## Excerpted records

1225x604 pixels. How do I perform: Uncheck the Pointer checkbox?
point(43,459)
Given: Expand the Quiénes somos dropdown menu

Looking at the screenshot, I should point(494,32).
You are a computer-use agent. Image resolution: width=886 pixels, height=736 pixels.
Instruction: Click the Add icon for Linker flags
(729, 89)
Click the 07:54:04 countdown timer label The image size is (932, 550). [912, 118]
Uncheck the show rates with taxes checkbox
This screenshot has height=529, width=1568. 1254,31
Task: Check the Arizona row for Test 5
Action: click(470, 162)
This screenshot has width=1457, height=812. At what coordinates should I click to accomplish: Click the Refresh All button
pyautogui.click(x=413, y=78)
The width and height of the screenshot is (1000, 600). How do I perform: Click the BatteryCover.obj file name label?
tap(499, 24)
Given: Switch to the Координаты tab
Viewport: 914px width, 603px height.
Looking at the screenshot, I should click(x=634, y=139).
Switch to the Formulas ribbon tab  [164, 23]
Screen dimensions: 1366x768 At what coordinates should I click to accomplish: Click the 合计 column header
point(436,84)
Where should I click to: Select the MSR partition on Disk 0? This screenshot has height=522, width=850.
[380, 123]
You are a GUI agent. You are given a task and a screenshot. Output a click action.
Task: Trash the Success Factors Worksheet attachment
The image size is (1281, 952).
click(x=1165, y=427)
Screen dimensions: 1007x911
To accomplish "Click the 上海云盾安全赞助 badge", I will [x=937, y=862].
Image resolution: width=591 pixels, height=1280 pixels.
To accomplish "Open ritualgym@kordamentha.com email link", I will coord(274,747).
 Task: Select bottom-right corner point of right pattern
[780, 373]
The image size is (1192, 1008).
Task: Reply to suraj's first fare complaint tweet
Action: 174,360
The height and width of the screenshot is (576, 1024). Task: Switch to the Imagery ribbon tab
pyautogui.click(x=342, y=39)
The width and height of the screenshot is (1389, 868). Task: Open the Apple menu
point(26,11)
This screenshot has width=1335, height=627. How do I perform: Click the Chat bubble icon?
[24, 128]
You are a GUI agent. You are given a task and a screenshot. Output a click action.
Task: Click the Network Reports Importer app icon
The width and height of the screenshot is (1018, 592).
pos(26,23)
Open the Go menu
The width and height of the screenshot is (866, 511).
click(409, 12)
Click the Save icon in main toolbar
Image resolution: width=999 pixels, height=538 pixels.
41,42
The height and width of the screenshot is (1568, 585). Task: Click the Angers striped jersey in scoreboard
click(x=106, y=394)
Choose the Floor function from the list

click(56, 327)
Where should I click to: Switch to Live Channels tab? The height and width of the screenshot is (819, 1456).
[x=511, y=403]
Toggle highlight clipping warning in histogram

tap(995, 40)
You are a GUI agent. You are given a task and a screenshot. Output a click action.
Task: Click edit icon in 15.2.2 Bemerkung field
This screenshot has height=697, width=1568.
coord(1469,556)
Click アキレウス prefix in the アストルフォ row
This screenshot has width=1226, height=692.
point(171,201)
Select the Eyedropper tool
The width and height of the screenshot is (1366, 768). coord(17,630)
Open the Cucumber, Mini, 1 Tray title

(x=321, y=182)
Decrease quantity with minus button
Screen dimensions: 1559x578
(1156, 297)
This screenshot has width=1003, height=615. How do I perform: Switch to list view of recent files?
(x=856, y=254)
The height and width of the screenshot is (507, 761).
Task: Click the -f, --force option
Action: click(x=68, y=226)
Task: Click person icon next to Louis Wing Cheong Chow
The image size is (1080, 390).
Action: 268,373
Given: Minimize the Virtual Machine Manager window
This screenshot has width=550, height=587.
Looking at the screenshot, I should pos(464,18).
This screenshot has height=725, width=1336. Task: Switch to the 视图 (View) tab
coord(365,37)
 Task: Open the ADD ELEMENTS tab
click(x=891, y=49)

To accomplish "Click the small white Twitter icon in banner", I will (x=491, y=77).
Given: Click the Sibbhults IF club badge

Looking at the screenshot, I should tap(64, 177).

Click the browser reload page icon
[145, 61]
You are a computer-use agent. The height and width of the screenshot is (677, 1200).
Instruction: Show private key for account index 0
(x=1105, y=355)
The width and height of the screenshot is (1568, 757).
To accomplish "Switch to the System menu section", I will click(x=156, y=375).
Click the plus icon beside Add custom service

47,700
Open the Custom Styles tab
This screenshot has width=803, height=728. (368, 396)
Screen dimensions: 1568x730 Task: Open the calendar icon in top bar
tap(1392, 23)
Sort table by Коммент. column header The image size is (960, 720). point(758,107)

## What to produce
Copy each line of the entries in which the string "computer" is found.

## Solution to the exercise
You are a computer-use agent. Image resolution: width=886 pixels, height=736 pixels.
You are a computer-use agent. The height and width of the screenshot is (677, 1200).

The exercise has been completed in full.